• Assignment:
Of the lines listed below, return exactly those that run from the line containing "805x445 pixels. At" through the line containing "has height=489, width=1219.", both included.
____ Provided data
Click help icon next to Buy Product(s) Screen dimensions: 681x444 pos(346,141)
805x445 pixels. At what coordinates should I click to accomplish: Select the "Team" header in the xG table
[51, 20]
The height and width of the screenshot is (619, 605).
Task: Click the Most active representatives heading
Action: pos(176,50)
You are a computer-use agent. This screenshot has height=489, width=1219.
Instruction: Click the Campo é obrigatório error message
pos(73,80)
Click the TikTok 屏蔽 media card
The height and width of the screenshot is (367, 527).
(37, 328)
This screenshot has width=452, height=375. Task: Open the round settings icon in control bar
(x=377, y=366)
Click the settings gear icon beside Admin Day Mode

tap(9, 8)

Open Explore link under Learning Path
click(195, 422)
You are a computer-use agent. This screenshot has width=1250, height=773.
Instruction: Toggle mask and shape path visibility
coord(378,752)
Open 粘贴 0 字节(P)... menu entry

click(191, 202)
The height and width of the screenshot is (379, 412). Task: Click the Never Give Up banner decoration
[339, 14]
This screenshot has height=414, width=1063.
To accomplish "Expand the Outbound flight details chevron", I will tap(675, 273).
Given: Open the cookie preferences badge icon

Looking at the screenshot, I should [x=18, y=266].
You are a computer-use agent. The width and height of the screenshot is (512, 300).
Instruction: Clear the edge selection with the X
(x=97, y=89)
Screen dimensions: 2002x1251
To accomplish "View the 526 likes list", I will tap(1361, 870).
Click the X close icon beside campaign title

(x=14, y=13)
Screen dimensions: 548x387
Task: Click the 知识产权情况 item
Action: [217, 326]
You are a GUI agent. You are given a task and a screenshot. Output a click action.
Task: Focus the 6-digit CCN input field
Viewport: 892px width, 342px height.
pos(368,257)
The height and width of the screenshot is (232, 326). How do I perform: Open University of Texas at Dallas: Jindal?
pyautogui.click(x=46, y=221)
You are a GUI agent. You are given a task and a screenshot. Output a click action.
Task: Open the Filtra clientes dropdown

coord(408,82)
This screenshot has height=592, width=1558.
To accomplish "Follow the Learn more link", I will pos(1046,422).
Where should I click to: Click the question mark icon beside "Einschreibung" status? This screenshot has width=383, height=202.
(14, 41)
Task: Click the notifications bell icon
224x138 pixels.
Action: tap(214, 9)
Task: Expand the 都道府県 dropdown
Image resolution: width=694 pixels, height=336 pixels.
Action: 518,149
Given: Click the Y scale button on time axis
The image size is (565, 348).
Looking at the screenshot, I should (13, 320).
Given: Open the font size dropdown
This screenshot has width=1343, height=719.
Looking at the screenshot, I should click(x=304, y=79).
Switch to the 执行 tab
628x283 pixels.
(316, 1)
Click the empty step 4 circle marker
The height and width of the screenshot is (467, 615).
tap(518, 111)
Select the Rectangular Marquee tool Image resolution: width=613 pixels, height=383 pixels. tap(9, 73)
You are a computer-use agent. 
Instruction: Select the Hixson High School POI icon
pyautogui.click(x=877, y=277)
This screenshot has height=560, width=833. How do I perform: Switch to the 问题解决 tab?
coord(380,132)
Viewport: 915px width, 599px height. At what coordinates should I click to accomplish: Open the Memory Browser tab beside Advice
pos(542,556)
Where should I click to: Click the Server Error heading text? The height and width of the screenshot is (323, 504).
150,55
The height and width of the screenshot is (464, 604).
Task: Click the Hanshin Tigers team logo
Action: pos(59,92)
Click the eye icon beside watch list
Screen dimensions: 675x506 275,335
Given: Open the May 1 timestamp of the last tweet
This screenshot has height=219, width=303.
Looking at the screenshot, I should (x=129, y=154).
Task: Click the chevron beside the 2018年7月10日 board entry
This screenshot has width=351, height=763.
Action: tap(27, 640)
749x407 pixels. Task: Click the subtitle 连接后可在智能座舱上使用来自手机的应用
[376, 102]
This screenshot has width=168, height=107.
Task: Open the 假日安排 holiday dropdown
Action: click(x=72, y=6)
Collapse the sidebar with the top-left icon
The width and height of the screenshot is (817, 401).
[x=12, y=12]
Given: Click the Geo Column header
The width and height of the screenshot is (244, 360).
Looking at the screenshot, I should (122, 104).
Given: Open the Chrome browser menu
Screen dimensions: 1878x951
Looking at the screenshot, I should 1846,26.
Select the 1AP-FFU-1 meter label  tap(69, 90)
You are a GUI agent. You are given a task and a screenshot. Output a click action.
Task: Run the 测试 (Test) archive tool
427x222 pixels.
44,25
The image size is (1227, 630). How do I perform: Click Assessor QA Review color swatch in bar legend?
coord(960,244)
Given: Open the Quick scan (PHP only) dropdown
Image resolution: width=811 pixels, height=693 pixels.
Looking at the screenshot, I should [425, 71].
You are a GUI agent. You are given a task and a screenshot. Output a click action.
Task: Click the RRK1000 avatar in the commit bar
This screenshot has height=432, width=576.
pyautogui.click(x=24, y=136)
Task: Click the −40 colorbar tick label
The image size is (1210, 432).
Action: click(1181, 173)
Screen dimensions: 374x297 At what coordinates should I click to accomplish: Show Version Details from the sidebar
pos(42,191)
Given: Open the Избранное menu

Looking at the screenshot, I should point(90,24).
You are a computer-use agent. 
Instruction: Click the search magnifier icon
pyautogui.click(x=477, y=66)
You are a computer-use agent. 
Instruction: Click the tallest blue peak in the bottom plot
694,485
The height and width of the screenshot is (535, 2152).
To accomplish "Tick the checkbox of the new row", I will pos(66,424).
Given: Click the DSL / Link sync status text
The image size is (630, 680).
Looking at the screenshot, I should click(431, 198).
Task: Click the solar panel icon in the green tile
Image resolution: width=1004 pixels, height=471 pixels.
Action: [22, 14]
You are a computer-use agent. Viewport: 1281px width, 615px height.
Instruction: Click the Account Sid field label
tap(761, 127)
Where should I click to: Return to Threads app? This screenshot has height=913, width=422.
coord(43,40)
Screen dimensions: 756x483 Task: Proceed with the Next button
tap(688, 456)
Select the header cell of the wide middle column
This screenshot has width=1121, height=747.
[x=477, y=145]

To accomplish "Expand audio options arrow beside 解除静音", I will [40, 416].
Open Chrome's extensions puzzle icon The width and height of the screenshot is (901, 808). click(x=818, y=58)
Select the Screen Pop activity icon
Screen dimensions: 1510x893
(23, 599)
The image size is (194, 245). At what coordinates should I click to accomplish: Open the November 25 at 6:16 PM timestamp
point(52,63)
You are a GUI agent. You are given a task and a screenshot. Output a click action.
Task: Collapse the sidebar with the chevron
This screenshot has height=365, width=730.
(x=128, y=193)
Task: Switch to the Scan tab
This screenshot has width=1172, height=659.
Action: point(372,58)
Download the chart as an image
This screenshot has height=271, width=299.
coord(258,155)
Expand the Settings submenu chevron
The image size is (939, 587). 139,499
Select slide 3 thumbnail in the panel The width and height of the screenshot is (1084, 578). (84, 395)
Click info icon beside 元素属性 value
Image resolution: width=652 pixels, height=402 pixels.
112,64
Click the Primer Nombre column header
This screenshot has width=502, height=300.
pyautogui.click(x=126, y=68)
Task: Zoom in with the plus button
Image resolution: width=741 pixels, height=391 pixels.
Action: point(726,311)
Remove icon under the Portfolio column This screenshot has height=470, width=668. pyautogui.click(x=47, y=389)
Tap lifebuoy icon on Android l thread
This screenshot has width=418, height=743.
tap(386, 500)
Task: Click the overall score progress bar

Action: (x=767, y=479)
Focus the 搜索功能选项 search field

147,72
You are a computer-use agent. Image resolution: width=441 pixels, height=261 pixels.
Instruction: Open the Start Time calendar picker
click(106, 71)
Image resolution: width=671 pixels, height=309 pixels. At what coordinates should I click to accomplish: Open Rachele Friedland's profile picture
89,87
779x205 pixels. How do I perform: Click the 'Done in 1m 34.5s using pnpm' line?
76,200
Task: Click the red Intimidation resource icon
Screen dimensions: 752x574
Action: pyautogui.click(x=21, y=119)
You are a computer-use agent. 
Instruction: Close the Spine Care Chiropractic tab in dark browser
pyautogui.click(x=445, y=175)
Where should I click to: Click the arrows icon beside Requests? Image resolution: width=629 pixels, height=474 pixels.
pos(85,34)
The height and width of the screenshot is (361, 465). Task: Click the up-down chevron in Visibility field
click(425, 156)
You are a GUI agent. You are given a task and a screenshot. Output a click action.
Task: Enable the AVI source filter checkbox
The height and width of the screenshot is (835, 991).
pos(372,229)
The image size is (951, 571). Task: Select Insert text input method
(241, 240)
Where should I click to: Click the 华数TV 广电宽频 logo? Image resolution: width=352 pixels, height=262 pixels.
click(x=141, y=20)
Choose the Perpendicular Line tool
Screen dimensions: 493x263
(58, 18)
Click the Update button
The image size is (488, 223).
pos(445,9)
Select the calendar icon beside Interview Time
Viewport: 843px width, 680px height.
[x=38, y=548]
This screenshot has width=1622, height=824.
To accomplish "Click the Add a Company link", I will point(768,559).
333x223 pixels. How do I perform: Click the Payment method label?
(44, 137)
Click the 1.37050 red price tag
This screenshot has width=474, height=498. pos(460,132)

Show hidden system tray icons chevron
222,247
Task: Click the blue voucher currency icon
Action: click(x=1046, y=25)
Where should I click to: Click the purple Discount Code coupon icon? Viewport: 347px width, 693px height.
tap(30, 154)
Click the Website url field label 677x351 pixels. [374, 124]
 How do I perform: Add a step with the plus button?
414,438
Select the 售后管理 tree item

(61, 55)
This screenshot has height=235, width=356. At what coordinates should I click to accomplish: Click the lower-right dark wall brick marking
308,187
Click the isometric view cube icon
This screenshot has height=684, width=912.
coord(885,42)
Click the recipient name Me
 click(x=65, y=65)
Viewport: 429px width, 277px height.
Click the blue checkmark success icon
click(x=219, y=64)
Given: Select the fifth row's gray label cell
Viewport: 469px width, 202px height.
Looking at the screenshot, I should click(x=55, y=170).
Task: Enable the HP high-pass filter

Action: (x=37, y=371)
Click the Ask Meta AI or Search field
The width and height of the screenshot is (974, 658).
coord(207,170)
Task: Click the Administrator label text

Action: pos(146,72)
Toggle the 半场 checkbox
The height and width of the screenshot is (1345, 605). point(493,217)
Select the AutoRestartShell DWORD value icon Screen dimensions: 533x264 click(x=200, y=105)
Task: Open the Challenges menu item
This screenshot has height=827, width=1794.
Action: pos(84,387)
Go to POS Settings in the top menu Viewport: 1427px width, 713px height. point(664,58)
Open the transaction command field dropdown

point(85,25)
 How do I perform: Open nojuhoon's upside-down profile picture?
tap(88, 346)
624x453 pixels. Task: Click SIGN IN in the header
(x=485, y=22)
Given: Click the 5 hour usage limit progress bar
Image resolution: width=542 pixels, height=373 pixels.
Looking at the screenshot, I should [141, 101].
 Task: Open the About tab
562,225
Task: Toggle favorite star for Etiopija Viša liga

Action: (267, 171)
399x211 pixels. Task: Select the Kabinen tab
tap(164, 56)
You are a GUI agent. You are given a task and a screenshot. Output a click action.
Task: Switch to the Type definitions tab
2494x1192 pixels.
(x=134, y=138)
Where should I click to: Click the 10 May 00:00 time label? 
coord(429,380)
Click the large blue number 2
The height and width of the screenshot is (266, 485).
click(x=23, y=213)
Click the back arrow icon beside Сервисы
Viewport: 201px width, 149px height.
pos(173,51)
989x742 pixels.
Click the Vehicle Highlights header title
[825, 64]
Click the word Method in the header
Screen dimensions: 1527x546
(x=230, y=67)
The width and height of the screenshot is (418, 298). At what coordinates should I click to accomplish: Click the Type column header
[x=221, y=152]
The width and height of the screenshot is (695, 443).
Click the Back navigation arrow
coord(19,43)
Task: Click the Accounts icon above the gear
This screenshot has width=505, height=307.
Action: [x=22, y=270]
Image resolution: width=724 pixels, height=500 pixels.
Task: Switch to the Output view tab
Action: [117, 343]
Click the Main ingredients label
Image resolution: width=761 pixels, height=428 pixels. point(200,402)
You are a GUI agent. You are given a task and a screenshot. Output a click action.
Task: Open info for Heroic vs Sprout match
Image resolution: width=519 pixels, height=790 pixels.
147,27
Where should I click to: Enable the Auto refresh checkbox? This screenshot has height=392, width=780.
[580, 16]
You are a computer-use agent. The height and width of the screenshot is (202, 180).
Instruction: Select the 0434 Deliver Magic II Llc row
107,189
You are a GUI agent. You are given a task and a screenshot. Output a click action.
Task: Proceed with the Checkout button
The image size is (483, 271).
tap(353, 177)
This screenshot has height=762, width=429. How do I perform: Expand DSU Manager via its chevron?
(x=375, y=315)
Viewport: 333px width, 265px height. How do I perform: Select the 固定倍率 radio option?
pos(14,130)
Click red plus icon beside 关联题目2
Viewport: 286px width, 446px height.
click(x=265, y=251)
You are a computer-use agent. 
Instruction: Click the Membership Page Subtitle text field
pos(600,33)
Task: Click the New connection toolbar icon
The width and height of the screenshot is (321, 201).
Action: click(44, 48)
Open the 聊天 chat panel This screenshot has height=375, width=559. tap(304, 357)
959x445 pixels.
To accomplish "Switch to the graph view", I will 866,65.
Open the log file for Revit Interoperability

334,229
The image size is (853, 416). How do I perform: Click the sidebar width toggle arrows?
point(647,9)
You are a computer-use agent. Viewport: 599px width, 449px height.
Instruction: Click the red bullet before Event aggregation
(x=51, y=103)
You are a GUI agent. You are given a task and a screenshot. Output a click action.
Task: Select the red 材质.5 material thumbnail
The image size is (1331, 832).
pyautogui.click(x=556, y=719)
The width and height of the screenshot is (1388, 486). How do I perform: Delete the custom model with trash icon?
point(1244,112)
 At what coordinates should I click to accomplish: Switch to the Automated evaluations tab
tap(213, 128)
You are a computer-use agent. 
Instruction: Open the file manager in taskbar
________
• Completed task:
805x445 pixels. At what coordinates should I click to accomplish: Select the "Team" header in the xG table
[51, 20]
The height and width of the screenshot is (619, 605).
Task: Click the Most active representatives heading
Action: pos(176,50)
You are a computer-use agent. This screenshot has height=489, width=1219.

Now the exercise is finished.